Since late February 2026, the Strait of Hormuz has been largely inaccessible to commercial shipping, resulting in an estimated 1,550 vessels, carrying around 20,000 seafarers, being either unable to transit or choosing to remain at anchor in the Arabian Gulf, Gulf of Oman, and surrounding areas. This prolonged idling period introduces considerable risks related to fuel quality degradation. Stored fuel, especially in warm climates, can experience microbial growth, sediment formation, and oxidation, potentially leading to engine damage or operational failures when vessels eventually resume activity.
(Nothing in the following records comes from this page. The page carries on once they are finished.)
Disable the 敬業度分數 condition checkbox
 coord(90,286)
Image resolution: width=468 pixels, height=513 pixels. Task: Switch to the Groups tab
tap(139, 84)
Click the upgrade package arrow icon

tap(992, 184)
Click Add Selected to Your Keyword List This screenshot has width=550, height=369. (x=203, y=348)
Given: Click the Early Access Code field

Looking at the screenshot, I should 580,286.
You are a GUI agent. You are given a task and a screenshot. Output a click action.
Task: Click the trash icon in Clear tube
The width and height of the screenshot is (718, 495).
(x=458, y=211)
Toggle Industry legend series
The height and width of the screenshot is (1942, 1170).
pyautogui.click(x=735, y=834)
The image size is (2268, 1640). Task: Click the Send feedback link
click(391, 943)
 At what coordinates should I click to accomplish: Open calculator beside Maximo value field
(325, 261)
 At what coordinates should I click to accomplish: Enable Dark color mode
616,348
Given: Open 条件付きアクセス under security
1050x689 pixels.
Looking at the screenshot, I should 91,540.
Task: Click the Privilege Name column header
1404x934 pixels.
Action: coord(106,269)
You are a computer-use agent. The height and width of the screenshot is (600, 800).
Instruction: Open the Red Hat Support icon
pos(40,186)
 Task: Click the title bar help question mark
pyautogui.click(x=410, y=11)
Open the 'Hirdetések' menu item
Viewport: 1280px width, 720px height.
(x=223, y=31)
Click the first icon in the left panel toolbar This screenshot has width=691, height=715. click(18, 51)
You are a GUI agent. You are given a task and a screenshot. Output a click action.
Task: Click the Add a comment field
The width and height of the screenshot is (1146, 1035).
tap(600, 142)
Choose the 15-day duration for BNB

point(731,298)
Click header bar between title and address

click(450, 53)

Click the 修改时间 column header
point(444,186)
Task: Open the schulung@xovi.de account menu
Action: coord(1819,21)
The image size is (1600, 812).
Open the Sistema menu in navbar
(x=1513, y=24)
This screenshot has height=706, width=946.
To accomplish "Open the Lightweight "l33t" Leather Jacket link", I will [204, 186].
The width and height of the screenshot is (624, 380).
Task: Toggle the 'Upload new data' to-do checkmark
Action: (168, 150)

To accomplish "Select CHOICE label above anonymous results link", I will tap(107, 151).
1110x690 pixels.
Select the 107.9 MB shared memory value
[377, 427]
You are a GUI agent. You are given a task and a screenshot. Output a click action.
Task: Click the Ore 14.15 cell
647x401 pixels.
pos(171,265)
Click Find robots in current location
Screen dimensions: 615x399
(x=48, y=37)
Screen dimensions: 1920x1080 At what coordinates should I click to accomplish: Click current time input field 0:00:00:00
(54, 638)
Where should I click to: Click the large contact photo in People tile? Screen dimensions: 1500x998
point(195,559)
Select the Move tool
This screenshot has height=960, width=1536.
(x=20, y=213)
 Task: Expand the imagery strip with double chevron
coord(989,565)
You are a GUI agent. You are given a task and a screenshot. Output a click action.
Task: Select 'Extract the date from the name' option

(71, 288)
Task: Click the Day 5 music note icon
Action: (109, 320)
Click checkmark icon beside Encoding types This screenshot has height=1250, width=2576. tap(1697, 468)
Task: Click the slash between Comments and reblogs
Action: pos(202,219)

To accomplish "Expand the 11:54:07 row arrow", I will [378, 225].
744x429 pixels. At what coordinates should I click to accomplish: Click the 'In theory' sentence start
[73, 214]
For freight forwarders and operations managers, this situation implies potential delays and increased costs. Vessels may require extensive fuel treatment or even de-bunkering and re-bunkering before they can safely depart, impacting schedule reliability and transit times. Furthermore, the risk of engine issues due to poor fuel quality could lead to breakdowns, further disrupting supply chains and incurring repair expenses. Forwarders should anticipate potential surcharges related to fuel management and maintenance, and factor in longer lead times for shipments originating from or transiting through the affected region.
Looking ahead, vessel operators will need to implement stringent fuel quality management protocols, including regular testing, additive treatments, and potentially fuel purification systems, to mitigate these risks. The duration of the Strait of Hormuz closure will dictate the long-term impact on vessel readiness and operational costs.